Studien zu Krebs oder Diabetes verzögern sich derzeit
Die wissenschaftlichen Arbeiten zum Coronavirus laufen auf Hochtouren. Innerhalb weniger Monate ist ein riesiger Forschungszweig entstanden, der mit viel Geld vorangetrieben wird. Doch dadurch könnten andere drängende Probleme in der Medizin aus dem Fokus geraten, warnen Experten: etwa Bluthochdruck, Diabetes und Krebs.
Matthias Tschöp, wissenschaftlicher Geschäftsführer des Helmholtz-Zentrums München, das ebenfalls an Sars-CoV-2 forscht, sprach schon Anfang Mai davon, dass bekannte Herausforderungen, die für viele Milliarden Menschen lebensbedrohlich oder einschränkend sind, nicht vergessen werden dürften. Die weltweite Zusammenarbeit zur Lösung der Covid-19-Krise sei wichtig. „Es wäre jedoch riskant, jahrzehntelange intensive Grundlagenforschung sowie translationale und klinische Forschung an den großen Volkskrankheiten jetzt zu unterbrechen und damit eventuell deren Erfolg zu gefährden“, mahnt Tschöp.
Damit spricht er vor allem den Kampf gegen chronische Krankheiten wie Diabetes und Krebs an, die nach wie vor weltweit die Hauptursachen für Tod, Behinderung und Verlust an Lebensqualität sind. Mehr als 400 Millionen Menschen sind heute an Typ-2-Diabetes erkrankt. Damit zusammenhängende Herz-Kreislauf-Erkrankungen sind nach Angaben des HelmholtzZentrums die Haupttodesursache in den westlichen Gesellschaften.
Die aktuelle Situation habe auf die genemerk relle Forschung „erhebliche Auswirkungen“, sagt auch ein Sprecher der MaxPlanck-Gesellschaft (MPG). Die Institute der MPG lassen ihre Mitarbeiter wo möglich im Homeoffice arbeiten. Forschungsprojekte mit menschlichen Probanden fanden zuletzt gar nicht statt. „Es wird sicherlich Wochen und Monate dauern, den Forschungsbetrieb wieder auf die Vor-Corona-Zeiten hochzufahren“, sagt der MPG-Sprecher.
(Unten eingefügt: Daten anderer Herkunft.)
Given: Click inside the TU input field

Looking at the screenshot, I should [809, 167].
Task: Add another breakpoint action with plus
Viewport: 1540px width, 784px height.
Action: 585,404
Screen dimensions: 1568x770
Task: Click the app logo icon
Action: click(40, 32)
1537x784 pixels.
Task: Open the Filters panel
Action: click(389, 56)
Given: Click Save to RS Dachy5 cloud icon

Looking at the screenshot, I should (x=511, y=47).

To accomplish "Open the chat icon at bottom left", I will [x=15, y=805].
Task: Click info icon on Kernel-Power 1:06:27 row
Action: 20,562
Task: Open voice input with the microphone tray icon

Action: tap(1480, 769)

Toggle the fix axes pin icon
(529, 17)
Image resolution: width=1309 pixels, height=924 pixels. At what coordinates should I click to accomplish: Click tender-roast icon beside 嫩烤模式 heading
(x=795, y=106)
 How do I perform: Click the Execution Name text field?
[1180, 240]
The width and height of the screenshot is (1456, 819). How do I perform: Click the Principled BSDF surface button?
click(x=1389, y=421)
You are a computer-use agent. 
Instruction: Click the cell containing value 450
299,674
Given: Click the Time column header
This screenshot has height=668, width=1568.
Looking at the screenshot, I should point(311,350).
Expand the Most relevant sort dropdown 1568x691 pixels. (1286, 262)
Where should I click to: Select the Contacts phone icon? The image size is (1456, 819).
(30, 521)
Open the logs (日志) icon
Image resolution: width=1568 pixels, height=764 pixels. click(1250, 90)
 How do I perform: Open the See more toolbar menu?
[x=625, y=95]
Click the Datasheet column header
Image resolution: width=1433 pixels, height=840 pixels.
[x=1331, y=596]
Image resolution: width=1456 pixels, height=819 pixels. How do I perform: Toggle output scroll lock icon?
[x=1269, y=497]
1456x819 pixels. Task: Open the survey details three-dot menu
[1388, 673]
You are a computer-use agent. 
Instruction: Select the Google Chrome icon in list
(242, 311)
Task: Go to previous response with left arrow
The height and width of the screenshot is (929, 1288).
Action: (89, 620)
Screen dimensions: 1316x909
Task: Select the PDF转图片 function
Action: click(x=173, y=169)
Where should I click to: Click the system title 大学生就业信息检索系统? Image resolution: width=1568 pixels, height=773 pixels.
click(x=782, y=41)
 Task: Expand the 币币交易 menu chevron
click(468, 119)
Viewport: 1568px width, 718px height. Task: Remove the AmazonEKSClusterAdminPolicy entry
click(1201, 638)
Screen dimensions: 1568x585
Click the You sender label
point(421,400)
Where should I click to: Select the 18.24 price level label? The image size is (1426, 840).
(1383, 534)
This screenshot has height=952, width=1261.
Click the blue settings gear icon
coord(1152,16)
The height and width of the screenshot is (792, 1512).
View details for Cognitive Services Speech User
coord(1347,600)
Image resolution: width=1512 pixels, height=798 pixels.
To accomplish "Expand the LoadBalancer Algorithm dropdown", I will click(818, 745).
Klinische Studien am Menschen lagen in fast allen Bundesländern wochenlang nahezu auf Eis. In einigen Bundesländern sind sie schon wieder angelaufen, andere ziehen gerade nach, sagt die Vizepräsidentin der Deutschen Forschungsgesellschaft (DFG), Britta Siegmund.
Probleme entstünden gerade bei großen Studien, die für die Freigabe von Medikamenten wichtig seien, sagt Siegmund. „Wenn diese Studien jetzt über mehrere Monate on hold sind, werden sie später abgeschlossen.“Damit verzögere sich der gesamte Entwicklungs- und auch Zulassungsprozess.